Sometimes it is necessary to actually visualize data to make it understandable and easier to comprehend, even for people who are not that much in technical SEO. Visualization usually helps everyone to understand complex things better – therefore I wrote a tutorial on how to use Gephi (a visualization tool) and other Software like Screaming Frog for it.
What is Gephi?
Gephi, per definition, is “open-source software for network visualization and analysis. It helps data analysts to intuitively reveal patterns and trends, highlight outliers and tells stories with their data. It uses a 3D render engine to display large graphs in real-time and to speed up the exploration.” You may download the tool for free here: https://gephi.org/
That said, this tool can do most of the part when it comes to visualizing a huge amount of data. But beware, it has a lot of settings and finding the best one for your project can sometimes be a hassle. I will list my best settings that I’ve discovered so far for you but if these work for you is something I can’t guess and there might/will be situations when the suggested visualization might not be the best.

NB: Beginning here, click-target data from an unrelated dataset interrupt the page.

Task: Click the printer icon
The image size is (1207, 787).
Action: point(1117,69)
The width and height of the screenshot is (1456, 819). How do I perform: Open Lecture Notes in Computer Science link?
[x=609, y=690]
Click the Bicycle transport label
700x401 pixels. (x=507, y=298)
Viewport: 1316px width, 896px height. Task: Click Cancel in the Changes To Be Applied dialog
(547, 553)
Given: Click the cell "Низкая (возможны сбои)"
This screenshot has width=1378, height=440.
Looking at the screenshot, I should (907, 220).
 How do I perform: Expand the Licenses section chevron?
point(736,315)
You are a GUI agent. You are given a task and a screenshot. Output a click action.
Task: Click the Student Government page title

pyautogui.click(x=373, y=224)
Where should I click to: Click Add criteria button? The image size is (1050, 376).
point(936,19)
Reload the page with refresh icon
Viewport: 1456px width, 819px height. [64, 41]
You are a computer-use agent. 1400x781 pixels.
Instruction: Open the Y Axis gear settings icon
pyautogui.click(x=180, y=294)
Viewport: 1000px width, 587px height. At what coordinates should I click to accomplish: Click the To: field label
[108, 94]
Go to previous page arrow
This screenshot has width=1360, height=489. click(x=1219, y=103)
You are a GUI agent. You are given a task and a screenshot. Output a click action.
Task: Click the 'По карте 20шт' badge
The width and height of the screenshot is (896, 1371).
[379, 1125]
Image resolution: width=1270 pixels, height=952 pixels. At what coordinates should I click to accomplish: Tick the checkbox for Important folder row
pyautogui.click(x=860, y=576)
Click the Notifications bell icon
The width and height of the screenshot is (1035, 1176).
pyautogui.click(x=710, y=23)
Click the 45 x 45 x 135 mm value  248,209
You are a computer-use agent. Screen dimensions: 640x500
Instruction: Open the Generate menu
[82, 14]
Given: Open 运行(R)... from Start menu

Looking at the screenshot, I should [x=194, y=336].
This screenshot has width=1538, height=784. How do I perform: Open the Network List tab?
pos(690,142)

Step 1: Obtaining your data
My tool of choice for crawling a website is Screaming Frog. If you have a website with less than 500 URLs, you may use Screaming Frog for free – you just have to download it here: https://www.screamingfrog.co.uk/seo-spider/.
Set Screaming Frog to crawl your website (you might just need the URLs for HTML-Pages in that case so make sure to configure it like that, as long as you are using the free version. If you happen to have the full version, there is no need for you to worry about that, because you can use the software as is. (I personally just tend to change the header information transmitted by Screaming Frog to something else than the Screaming Frog bot, to make sure that website owners do not that easily see, which software has been used).
So, the data used in this article comes directly from Screaming Frog.
Once Screaming Frog has crawled your website, it’s time to export and clean up your data first before you can actually use it. So go to Bulk Export > Response Codes > Success (2xx) Inlinks which will export all your internal, incoming (or better: internal) links.
This will give you a list which should look like this following screenshot.
To further clean up your data, make sure that you e.g. search for URLs which contain #, ? or, in case you are not interested, URLs that link to images. Sometimes it makes sense to filter out images, too, even so, I encourage you to leave images inside the analyzation.
Step 2: Saving as .csv file and import to Gephi
Save your list after checking for irregular URLs (filtering for URLs with “#” or “?”). Now it’s time to open up Gephi and start your first project.
You may now import your comma separated .csv file to Gephi as a Edges-table and continue from there.
Step 3: Calculate PageRank and Modularity
Having loaded the .csv into Gephi, it’s now time to switch to your Overview Tab and find the Statistics Tab probably situated on the right side of your screen.
There you can find the PageRank command. Press the “Run” Button and make sure that you use the following settings.
After that, it’s time to calculate the Modularity settings. Here you can use the following numbers and options. Make sure, not to activate “Use weights”.
Now do the exact same with the “Edges Tables” in Gephi. Make sure to add it to your existing workspace, because you will need both data tables for continuing with this visualization. You may ignore occurring errors if you’d like as I did. Because calculating more than 60k inlinks… well, in the end, I don’t care whether some are wrong or not.
Step 4: Visualizing your data
After loading in your data and jumping back to the “Overview” option, you will most likely see a black square. Now it’s time to start the visualization process to help others understand your site structure better.
You can find my favourit settings for a basic site visualization below. Here are my changes that I made:
Layout: Force Atlas 2
Scaling –> 1000.0
Gravity –> 0.7
Prevent Overlap –> Check
For the appearance of all Nodes in your new graph – choose the following settings in the Appearance Tab for colors and size of the nodes.
The First Output Result
The final Output (with slightly different color-settings)
Gephi offers an easy and quick way to visualize a huge amount of data, but on the downside, depending on your data, it might be that the settings provided here in this little tutorial might not be suitable for you.
But still – in the end, its a powerful tool that can help a lot and might impress the one or the other client, data scientist or CEO.
In this example, you can see that this website does not really have a lot of “content hubs”. There are one main page and bulk of larger pages around it that are cross-linking each other. There are many smaller pages within their circle, which means that the site structure is in general pretty single focused.
So the page does not really offer a good site structure with several content hubs.